GUEST VIEW: Leadership lessons we can learn from Dr. Martin Luther King’s life of service

By Bob Brescia

In this article I’d like to add some context around the famous “I have a dream” speech of MLK – try to put a lot of us who weren’t there that day right in the middle of the action. It sure would be great to roll back time and knowing now about the world-changing speech that was delivered that day in 1963, actually attend the speech as some time-traveler might do. We can’t do that but we can describe what happened from the perspective of MLK’s team members and other who were lucky enough to attend that day.

On the 27th of August 1963, Dr. King asked his aides for advice about the next day’s speech. “Don’t use the lines about ‘I have a dream’, his adviser Wyatt Walker told him, “It’s trite, it’s cliché. You’ve used it too many times already.”

When it came to my speech drafts,” wrote Clarence Jones, who had already penned the first draft, “King often acted like an interior designer. I would deliver four strong walls and he would use his God-given abilities to furnish the place so it felt like home.” King finished the outline at about midnight and then wrote a draft in longhand. One of his aides who went to King’s suite that night saw words crossed out three or four times. He thought it looked as though King were writing poetry. King went to sleep at about 4am, giving the text to his aides to print and distribute. The “I have a dream” section was not in it.

King was 16th on an official program that included the national anthem, the invocation, a prayer, a tribute to women, two sets of songs and nine other speakers. MLK began speaking, slowly and methodically, sticking to his script. Try to imagine this: 250,000 people watching, no jumbo Tron— all they could see was a little dot on a faraway stage. As he moved towards his final words, it seemed that he, too, could sense that he was falling short. He felt like he needed to tap into a source of power — from his own well-known gravitas. Mahalia Jackson — often called the Queen of Gospel, King’s long-time friend, must have felt it too because from the row behind him, she cried out: “Tell ‘em about the dream, Martin.”

MLK continued his prepared remarks: “Let us not wallow in the valley of despair. I say to you today, my friends.” Then King grabbed the podium and set his prepared text to his left. Jones turned to the person standing next to him and said: “Those people don’t know it, but they’re about to go to church.”

Dr. King then said, “So even though we face the difficulties of today and tomorrow, I still have a dream.”

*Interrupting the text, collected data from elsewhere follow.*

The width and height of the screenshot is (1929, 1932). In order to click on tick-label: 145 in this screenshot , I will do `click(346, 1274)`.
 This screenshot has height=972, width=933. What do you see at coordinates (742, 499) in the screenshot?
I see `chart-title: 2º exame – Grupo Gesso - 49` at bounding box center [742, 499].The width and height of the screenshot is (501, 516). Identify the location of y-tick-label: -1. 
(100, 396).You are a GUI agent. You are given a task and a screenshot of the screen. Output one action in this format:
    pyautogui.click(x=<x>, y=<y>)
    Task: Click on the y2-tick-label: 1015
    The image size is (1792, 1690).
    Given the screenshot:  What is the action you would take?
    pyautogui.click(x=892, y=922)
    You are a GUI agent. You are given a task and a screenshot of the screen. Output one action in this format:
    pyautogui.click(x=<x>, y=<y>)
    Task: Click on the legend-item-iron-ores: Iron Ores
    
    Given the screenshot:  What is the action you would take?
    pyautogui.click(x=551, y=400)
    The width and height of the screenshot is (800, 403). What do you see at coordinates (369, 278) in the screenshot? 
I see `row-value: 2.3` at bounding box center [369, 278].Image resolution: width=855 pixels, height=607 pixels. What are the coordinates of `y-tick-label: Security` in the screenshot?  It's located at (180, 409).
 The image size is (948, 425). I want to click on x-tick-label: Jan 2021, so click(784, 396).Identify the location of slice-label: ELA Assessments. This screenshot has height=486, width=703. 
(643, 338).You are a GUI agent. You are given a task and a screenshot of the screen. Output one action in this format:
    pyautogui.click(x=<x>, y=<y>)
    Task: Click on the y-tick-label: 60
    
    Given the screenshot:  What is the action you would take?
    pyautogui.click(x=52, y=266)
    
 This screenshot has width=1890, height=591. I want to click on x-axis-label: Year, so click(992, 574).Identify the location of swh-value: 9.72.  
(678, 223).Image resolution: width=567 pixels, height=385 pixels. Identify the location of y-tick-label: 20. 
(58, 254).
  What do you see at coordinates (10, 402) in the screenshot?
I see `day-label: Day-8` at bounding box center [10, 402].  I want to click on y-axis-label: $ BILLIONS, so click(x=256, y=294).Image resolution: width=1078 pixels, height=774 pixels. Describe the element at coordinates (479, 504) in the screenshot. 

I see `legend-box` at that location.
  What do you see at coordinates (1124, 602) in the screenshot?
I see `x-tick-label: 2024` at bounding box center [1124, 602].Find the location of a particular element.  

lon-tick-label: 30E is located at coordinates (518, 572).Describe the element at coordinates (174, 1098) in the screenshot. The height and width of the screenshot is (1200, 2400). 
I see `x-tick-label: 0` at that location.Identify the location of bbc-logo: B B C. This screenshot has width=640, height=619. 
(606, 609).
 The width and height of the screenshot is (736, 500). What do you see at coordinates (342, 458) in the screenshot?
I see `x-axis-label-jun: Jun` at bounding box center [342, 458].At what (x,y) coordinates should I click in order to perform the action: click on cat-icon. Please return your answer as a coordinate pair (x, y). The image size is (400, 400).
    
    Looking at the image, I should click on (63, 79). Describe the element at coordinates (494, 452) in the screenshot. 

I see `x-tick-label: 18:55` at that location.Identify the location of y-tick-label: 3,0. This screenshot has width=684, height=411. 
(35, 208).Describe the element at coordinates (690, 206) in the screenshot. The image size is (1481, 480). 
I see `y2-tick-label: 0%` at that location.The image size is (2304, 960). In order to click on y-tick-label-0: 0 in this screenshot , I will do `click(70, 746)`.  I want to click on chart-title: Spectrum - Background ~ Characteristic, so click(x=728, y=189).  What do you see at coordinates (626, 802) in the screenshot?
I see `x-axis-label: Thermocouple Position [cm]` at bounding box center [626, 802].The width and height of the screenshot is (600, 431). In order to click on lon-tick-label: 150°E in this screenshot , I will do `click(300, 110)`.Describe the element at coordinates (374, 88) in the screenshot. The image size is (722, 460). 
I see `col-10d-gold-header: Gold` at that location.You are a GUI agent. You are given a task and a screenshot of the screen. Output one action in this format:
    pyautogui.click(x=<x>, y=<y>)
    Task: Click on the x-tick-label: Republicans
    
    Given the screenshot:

“Aw, —,” Walker said. “He’s using the dream.”

Watching the whole thing on TV in the White House, President John F. Kennedy, who had never heard an entire King speech before, remarked: “He’s damned good. Damned good.”

One of King’s most trusted aides, Andrew Young, said. “The country was in more turmoil than it had been in since before the Second World War. People didn’t understand it. And he explained it. It wasn’t a black speech. It wasn’t just a Christian speech. It was an all-American speech.”

Lessons from MLK’s leadership:

First of course, he saw a goal, and refused to stray from the path that would lead him there.

Second, his leadership was always about reconciliation. He opposed force with love. “Just keep loving them, and they can’t stand it for too long,” he said. Just as he did by publicly forgiving Izola Curry, the woman who stabbed him with a letter-opener in 1958. What a way to run a company or a non-profit that would be, let alone a country.

Third, he was a hands-on, involved type of leader. Look at the old photos of King strategizing with his team. He’s down on the ground with them, deeply engaged in their struggles.

Fourth — he was an idealist. He focused over the horizon, not at the end of his nose. He had an uncanny ability to see what could be and strive for it — to get others excited about it. He inspired listeners “to shake the foundations of our nation until the bright day of justice emerges,” King also reminded his followers: “Let us not seek to satisfy our thirst for freedom by drinking from the cup of bitterness and hatred.”

In closing, I have a dream too. It’s a dream of national unity, in a way that MLK would have approved of. My dream is for a new Americanism, where our observable behaviors match our stated beliefs — and where truth is no longer relative — it’s absolute. An American that recognizes the rule of law — where black, brown, white, and any other color lives matter — and matter greatly. An America that MLK would have been proud to be a part of — one that celebrates his legacy in action — deeds, not words.